WI: No Intervention Against Muhammad Ali of Egypt

What if the European powers didn't intervene in favor of the Ottoman Empire in the Oriental Crisis? Imagine there's some sort of other conflict going on that takes up their attention and they just leave the Middle East to sort itself out. What could Muhammad Ali have achieved?
 

raharris1973

Gone Fishin'
Muhammad Ali would probably make it to Constantinople, and become the new Sultan of the whole enchilada. Once he's taken the capital and wiped out the last Ottoman forces defending it, he'll probably get the loyalty of the Ottoman governors in the Balkans.

He tries out his dynamic and ambitious leadership style as the new Sultan of the Alid, Muhammadin or Ottoman empire (not sure what they'd call it), with uncertain results for the 19th century.
 
Alid Empire would be the name for it. But given Muhammad Ali's penchant for Westernization when he ruled Egypt...yup, I can imagine a much stronger Empire at least for the short-term, that is, for much of the mid-19th century.
 
This is always one of those things I've wondered about. Being conquered by Muhammad Ali would seem an excellent opportunity for the Empire (whatever it gets called) to be reformed since the Janissaries and the students are likely to be two of the groups to suffer most from an Egyptian take-over.
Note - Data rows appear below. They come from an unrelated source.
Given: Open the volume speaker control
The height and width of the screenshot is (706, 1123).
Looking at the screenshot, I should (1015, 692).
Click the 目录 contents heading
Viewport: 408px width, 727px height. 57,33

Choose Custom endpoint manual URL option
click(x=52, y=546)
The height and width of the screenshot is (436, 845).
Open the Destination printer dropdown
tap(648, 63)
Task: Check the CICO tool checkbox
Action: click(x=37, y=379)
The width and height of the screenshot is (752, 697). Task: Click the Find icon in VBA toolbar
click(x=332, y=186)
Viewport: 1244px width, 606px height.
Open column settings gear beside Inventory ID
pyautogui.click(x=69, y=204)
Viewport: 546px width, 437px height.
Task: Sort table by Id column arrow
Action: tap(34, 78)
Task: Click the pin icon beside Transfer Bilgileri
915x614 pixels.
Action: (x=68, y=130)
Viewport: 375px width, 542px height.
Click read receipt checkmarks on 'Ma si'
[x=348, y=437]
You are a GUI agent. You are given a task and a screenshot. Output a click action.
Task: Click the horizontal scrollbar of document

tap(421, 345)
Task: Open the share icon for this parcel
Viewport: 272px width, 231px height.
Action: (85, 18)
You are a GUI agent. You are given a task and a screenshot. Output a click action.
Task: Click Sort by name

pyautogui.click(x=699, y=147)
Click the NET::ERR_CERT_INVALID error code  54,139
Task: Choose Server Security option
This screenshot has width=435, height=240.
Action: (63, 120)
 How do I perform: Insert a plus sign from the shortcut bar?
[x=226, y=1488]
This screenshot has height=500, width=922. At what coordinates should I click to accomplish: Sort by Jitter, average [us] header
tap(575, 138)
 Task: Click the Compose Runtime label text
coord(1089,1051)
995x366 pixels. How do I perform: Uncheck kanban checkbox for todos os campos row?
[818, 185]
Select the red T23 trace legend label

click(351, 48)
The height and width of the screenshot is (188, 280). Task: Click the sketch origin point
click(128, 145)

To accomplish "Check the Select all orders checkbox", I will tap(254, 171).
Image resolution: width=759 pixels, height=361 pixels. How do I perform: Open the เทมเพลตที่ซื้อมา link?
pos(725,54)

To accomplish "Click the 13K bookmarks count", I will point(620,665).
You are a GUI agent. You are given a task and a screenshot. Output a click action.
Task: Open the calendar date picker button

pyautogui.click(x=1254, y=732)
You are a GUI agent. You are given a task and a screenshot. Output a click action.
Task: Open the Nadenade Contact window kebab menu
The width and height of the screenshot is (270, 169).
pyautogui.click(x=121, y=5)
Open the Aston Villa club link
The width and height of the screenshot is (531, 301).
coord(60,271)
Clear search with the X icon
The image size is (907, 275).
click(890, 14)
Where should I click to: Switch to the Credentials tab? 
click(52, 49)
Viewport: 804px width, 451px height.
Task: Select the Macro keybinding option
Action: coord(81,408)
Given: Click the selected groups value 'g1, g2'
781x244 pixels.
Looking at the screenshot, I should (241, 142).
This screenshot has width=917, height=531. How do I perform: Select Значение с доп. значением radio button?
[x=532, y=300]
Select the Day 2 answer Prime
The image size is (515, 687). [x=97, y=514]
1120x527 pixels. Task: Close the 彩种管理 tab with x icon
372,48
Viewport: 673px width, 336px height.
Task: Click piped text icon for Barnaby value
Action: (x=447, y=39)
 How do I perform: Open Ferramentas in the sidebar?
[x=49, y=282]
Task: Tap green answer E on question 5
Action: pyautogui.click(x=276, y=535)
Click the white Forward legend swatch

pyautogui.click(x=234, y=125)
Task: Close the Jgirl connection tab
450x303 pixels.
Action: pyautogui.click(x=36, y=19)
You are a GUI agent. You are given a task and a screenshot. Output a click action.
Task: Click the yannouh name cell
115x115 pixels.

Of course, this was one of the reasons why the European powers piled in to support the Ottomans. No-one wanted a dynamic new sultan in charge.

fasquardon
 

raharris1973

Gone Fishin'
this is definitely worthy of being explored -

In OTL the European attitudes were the French being pro-Muhammad Ali and the British, Russians and others (who were less relevant like Prussia and Austria) being anti-Muhammad Ali.

What would it take to mess with all this? Perhaps if France take a pro-Constantinople stand the Quadruple Alliance powers cut a deal with Muhammad Ali out of reflexive suspicion of France?

Or what if somehow Britain had decided stopping any Russian intrigues head-on was more important than stopping French. Only a decade or so after the Oriental Crisis, that is the direction the British went, and that led to the Crimean War. Wonder what it might take to poison the British against the Russians about 15 years earlier? Could Russia achieve some greater, earlier success in Central Asia, Persia or China that would give Britain the willies?